UCLA takes bruises and loses to a more physical Cincinnati squad, putting its already slight tournament resume on thinner ice.

NCAA Basketball: Cincinnati at UCLA
Kris Wilkes and the Bruins had nowhere to go against Cincinnati on Saturday.
Gary A. Vasquez-USA TODAY Sports

In short, UCLA’s 77-63 loss to Cincinnati on Saturday was a case study in “men against boys.”

Mick Cronin is loud, fiery and can be annoying sometimes, and his Bearcats team played just like him in bullying around a young and shaken Bruins squad. Meanwhile, UCLA played true to the form of their head coach - sloppy, undisciplined and without much of a counter after Plan A was scrapped.

A 18-0 run over 15 stifling minutes of Bearcats defense turned a 5 point UCLA lead in the first half into a 13 point Cincinnati lead early in the second half. From there, Cincinnati kept UCLA at arm’s length and stormed to a win, avenging their loss to the Bruins in last year’s NCAA Tournament.

This game was the worst-case scenario for the Bruins in which the young and inexperienced home team would crack under pressure from a senior-laden squad who would bully the kids off the floor. UCLA turned the ball over a stunning 15 times in the first half, nearly doubling the 8 made field goals they had over the same time frame. The Bearcats’ defense swarmed and hunted in packs, and UCLA looked feckless in the face of it.

What was most discouraging was just how awful UCLA’s offense was. Mick Cronin’s team made stopping Thomas Welsh priority one on Saturday, and the plan worked to perfection. Welsh had no first half field goal attempts and finished with just 4 points and got no help from the guards, who did not make a single successful post entry to him all game.

The day was summed up best when Welsh had his first shot attempt of the game - a defended corner three - blocked in front of the Bearcats’ bench.

Aaron Holiday struggled mightily, having more turnovers than assists and getting beat consistently on defense. It is understandable for freshmen like Kris Wilkes and Jaylen Hands to struggle on defense, but not the junior Holiday. Without a pass-first guard, Holiday often hunts for his own shot on offense and has not done enough to facilitate as Hands goes through the typical freshman growing pains.

But even while Hands and Wilkes and others struggle on defense, the whole team looked like they never saw a ball fake in their lives before on Saturday.

Which is indicative of a larger problem with UCLA basketball: this is a poorly coached team right now.

Any coach aside from Steve Alford would miss Lonzo Ball and TJ Leaf running the show, but it’s a bad look for Alford to have his team look as poorly as did Saturday even with the talent on hand. His team has looked ill-prepared on defense all season, resorting to zone far too early for a team with superior athletes like Holiday and Hands and Chris Smith. Cincinnati shot 8-17 from 3 and was able to beat UCLA off the dribble far too often and take advantage of mishap after mishap.

● Source data
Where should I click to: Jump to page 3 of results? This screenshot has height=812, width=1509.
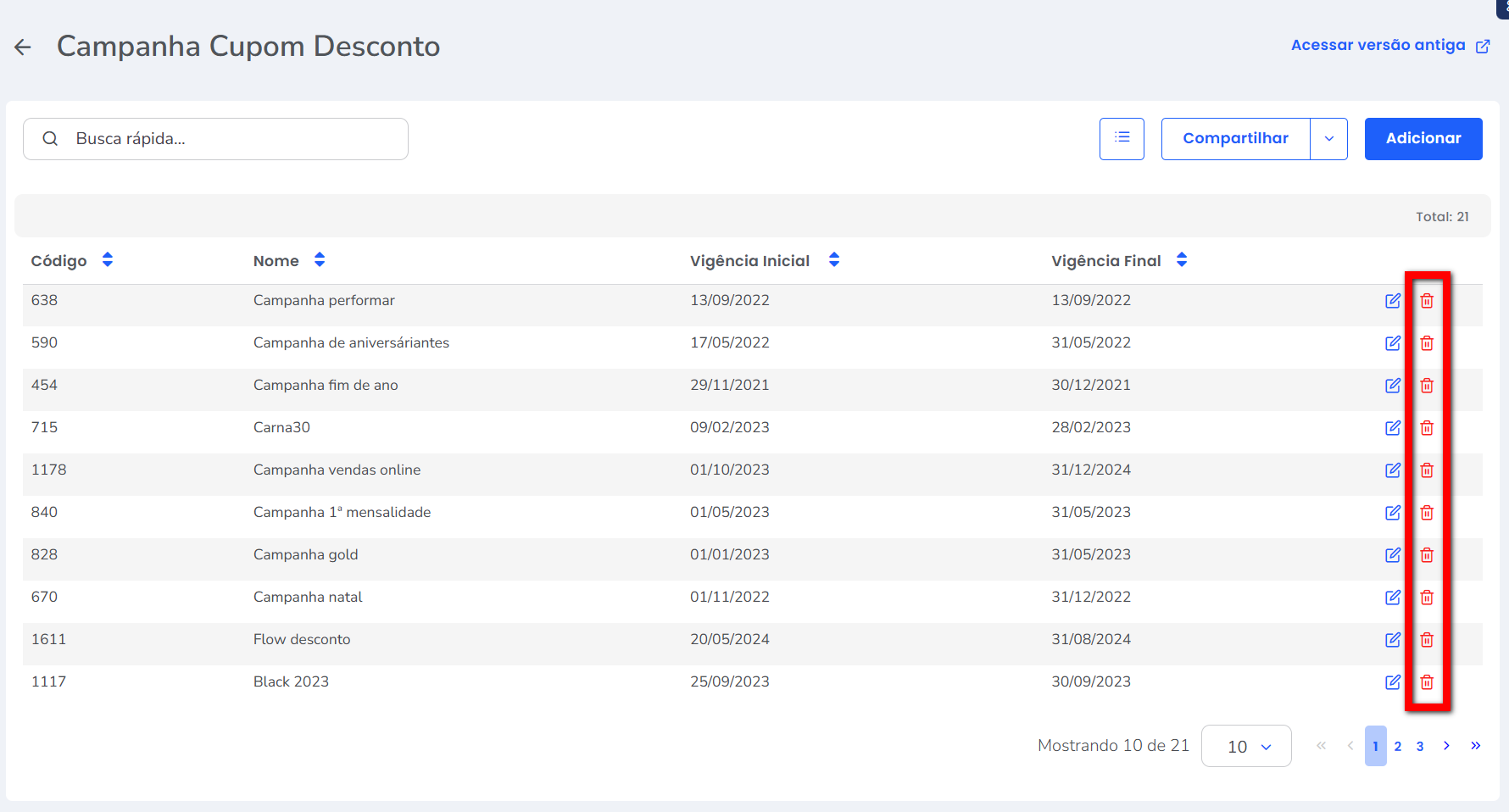coord(1420,746)
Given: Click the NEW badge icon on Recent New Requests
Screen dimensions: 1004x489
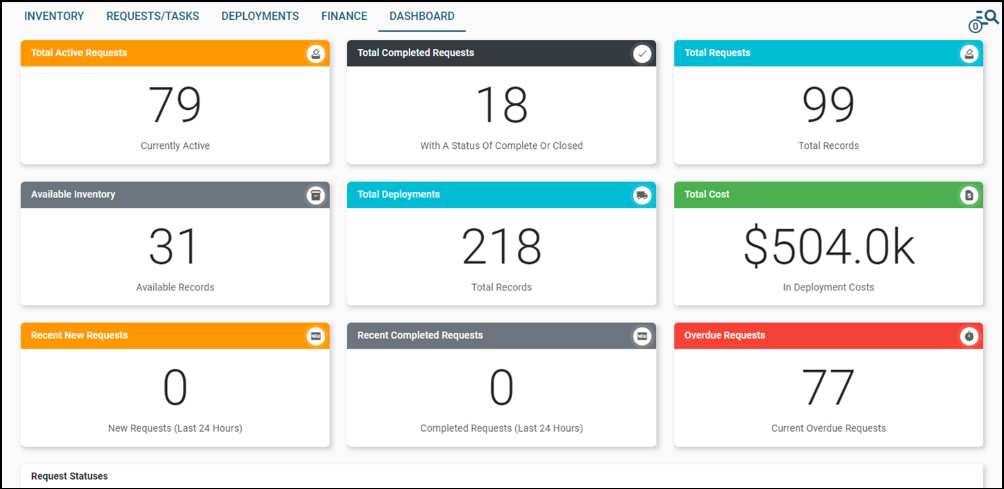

● Task to carry out
Resume the recap of UCLA's loss to Cincinnati, picking up right after its final sentence.

● Result of this task
There is no good reason why a team with two five-star freshmen (Hands and Wilkes) and two heavily recruited upperclassmen (Holiday and Welsh) should look so lost.

Last season, UCLA’s defense was just above average, but its supernova offense papered over a lot of cracks with Ball at the controls. The drop-off from Ball to Holiday and Wilkes has been deeper than a canyon, and neither point guard has done enough to facilitate the offense. More often than not, possessions have devolved into one-man iso plays from Wilkes or Holiday while the team’s most consistent scorer (Welsh) is left to fend for scraps off the glass.

It was maddening to watch UCLA struggle to enter the ball into Thomas Welsh in the post all game and then eventually give up during the first half. UCLA only looked capable of mounting a comeback when they finally got him involved midway through the second half.

The vast drop-off on offense isn’t just explained by the personnel changes from last season to this. It is a coaching issue as well. UCLA’s free-flowing and fire-when-ready offense only works with a capable passer at the helm and sharpshooters around him. Bryce Alford and Isaac Hamilton flourished last season because Ball was incredible at finding the open man. Meanwhile, Holiday has always been a slashing score-first guard, and Hands is not an elite facilitator yet just 10 games into his college career. And Wilkes especially has yet to develop into a capable passer so far this season.

So take that recipe of a selfish offense and inconsistent defense, and what you’re left with is a wildly talented and yet poorly coached tournament bubble team. UCLA has one more chance to get a signature win for its resume before Pac-12 play against Kentucky on Saturday. If it doesn’t win in New Orleans, UCLA will have to blitz through a middling Pac-12 and hope a strong record over the next 18 games can see it to March.

The Bruins are one of the Pac-12’s most talented teams outside of the state of Arizona and USC. Whether it has the coaching to match that talent is a question that is a question that doesn’t have a clear answer. Saturday’s loss to Cincinnati was a pretty clear indicator of what that question’s worst-case answer might be.